Type safety, or strong typingis assurance by a language that no program can use a value in a manner inconsistent with its type without causing either a compile time error (static strong typing) or run-time error (dynamic strong typing)

Sources of type unsafety:
  • type casts
  • pointer arithmetic
  • explicit de-allocation leading to dangling pointers
  • union types (in C)

Run-time (dynamic) versus Compile-time (static) type checking

  • Compile-time type checking is necessarily conservative: it may flag as an error something that would not ever cause a run-time error.
    "Conservative" in the preceding statement means "erring on the side of safety."
    (A checker that failed to flag an error would not be too useful)
  • Run-time type checking is expensive - must be done for every operation.
    Allows cetain programming styles not possible with compile-time type checking.
    For example, lists in Scheme may contain values of any type versus lists in ML where vals must all be the same type.

Type checking and type inference algorithms

fun f (g, h) = g (h  0)
   'e 'c 'a   'c 'a  int
                 -------
                  'b
              ----------
                 'd
where,
  'a = int -> 'b            
  'c = 'b  -> 'd
  'e = ('c * 'a) -> 'd
     = ('b  -> 'd) * (int -> 'b) -> 'd
So the final type for function f is ('b -> 'd) * (int -> 'b) -> 'd.
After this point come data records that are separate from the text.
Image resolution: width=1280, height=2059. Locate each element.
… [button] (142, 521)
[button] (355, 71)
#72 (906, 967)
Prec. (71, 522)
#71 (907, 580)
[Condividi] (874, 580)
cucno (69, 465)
Note that in the book, the type for this function is inferred to be
  ('a  -> 'b) * (int -> 'a) -> 'b     
which is the same type. That is, if by consistently renaming the type variables in one type you can produce the other type, then they are the same type.

Type correctness

If equations derived in type inference are solvable, the program is type correct, otherwise not.
A program can be type-correct but may still compute the incorrect result. Sometimes the inferred type of a function will suggest that something is wrong. For example:
            'b list      'a list        
fun reverse []         = []
  | reverse (x::xs)    = reverse xs;
            'b  'b list         'b list
            -----------  ------------
              'b list       'a list


'b list -> 'a list

in this function that is supposed to reverse a list the fact that the inferred type is 'b list -> 'a list suggests that the function's implementation is incorrect: we would certainly expect that a function for reversing lists would not change the type of the elements!

Polymorphism

Polymorphic means "having multiple forms." (The opposite is monomorphic.) In ML both functions and datatypes may be polymorphic. An example polymorphic function type: 'a list -> 'a. 'a here is called a type variable and the thing to remember is that in a type, each occurrence of a given type variable must be replaced by the same type. So, the type int list -> int is an instance of 'a list -> 'a but int list -> real is not.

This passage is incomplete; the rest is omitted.